Page excerpt below:

I was looked after with such care and compassion by the doctors and midwives. My daughter Meah was born early the next morning, and passed away an hour after birth on 4th February 2009. The following days and weeks went by in a blur for everyone concerned. After registering her birth and death in the morning, I met with my consultant in the afternoon, who had ordered a post mortem as is standard with any loss of a baby over 24 weeks.
The results showed that Meah and my waters were infected with GBS and this had caused my premature labour and her premature death. I now fully understood how impacting GBS could be.
Finding out I was expecting again the following year was both a wonderful and an incredibly scary time. The same consultant took wonderful care of me, and I had weekly infection blood tests and swabs taken, twice weekly scans to measure my amniotic fluid, open access to the maternity unit and, thankfully, after the most anxiety provoking 9 months of my life, my fifth and final baby was born, healthy and completely spoilt.
In my case testing would not have saved Meah, but a vaccine that could have prevented GBS in the first place might have
. The experience opened my eyes to the tragic consequences of being GBS positive in pregnancy.
Testing for GBS is recommended in the last 5 weeks of pregnancy as your carriage rate can fluctuate, and most women labour after 37 weeks. However if you are prone to premature labour, or simply worried about GBS, you should discuss this with your midwifery team. They can advise you about NHS options, or private tests you can pay for.

End of Page excerpt.
Record excerpts below:

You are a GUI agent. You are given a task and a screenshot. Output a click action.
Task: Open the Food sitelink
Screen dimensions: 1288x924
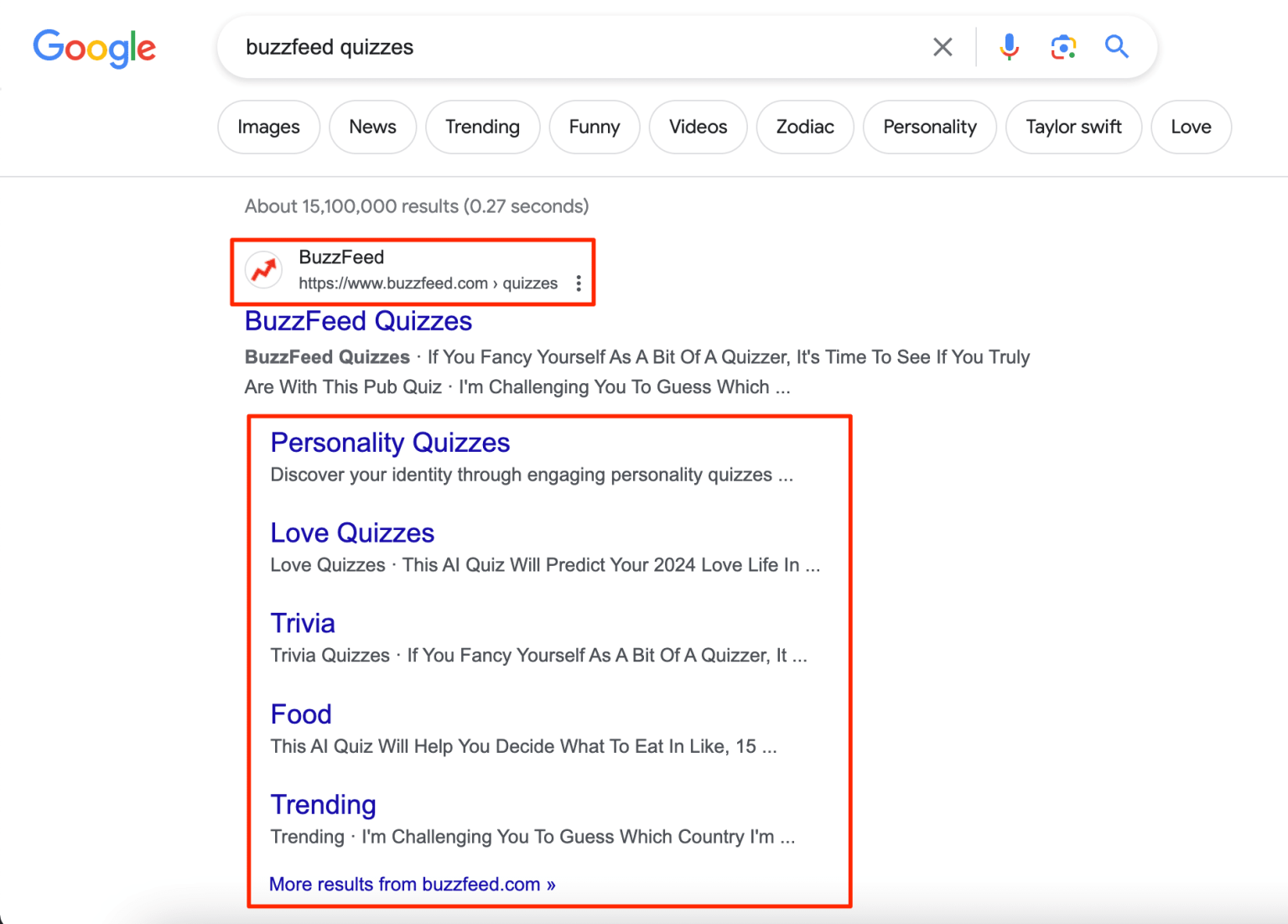(300, 714)
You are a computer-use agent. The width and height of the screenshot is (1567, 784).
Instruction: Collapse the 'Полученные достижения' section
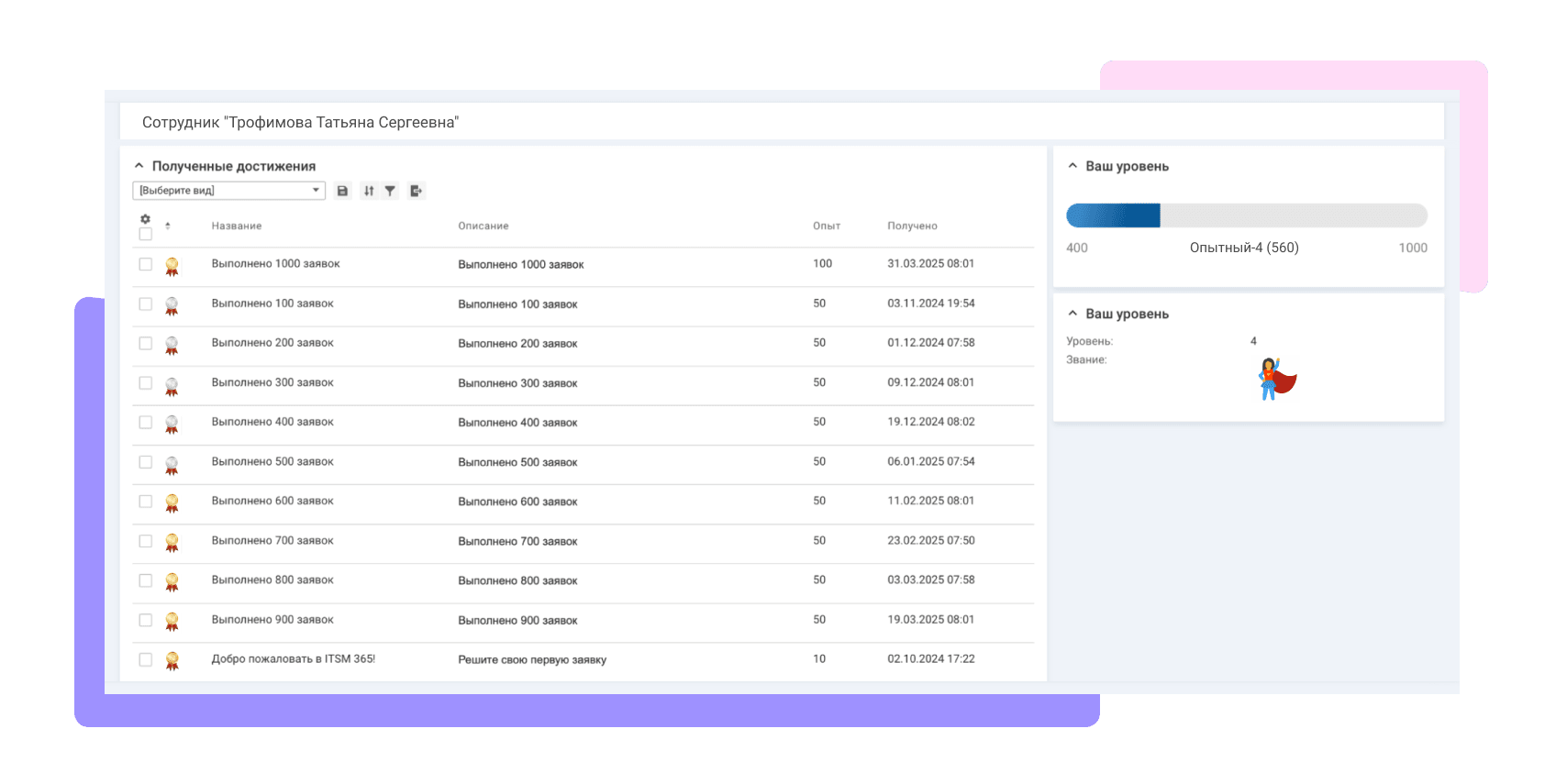[x=139, y=166]
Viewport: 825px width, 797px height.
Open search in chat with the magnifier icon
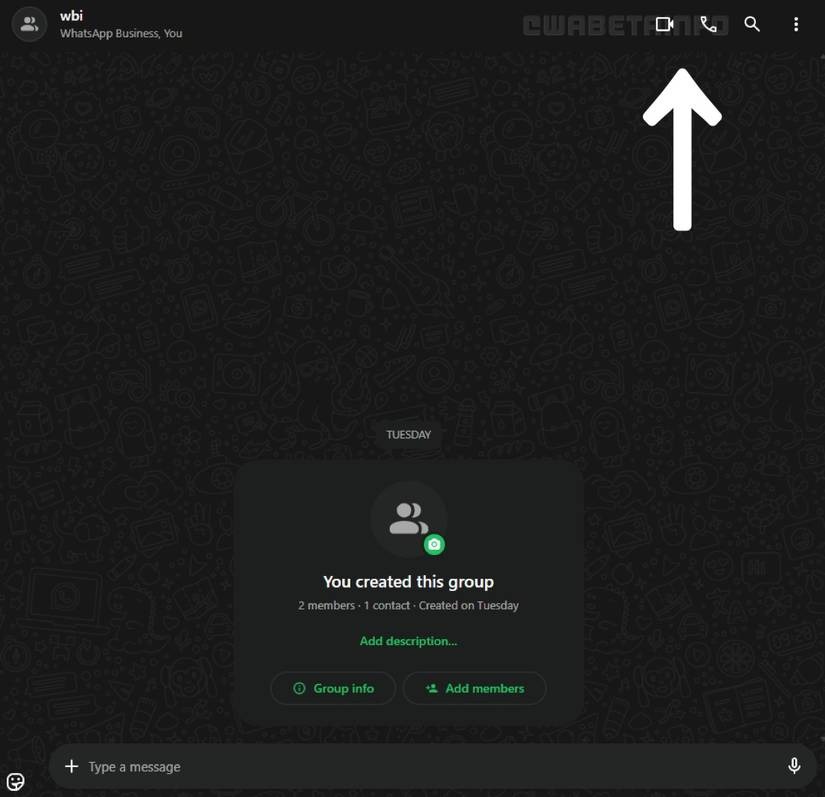(x=752, y=24)
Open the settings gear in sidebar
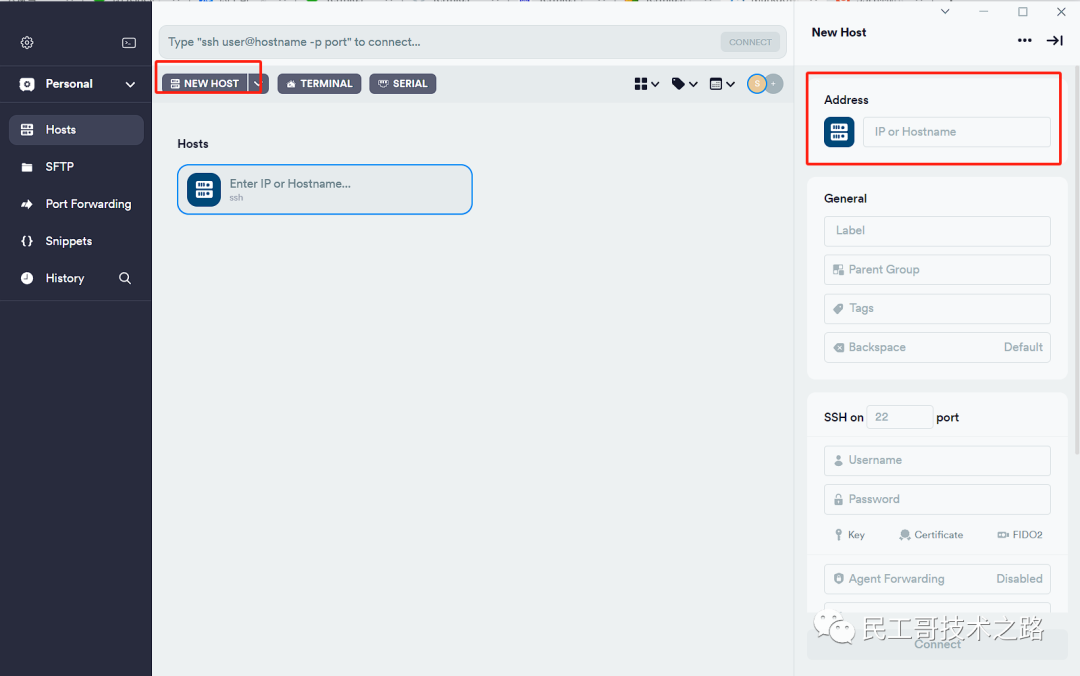This screenshot has width=1080, height=676. tap(27, 43)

End of Record excerpts.

[What you should do]: Repeat the passage from the account of GBS in pregnancy from "The results showed" up to and including "GBS could be.". The rows stand apart from the account of GBS in pregnancy and are separate material.

[Solution to the problem]:
The results showed that Meah and my waters were infected with GBS and this had caused my premature labour and her premature death. I now fully understood how impacting GBS could be.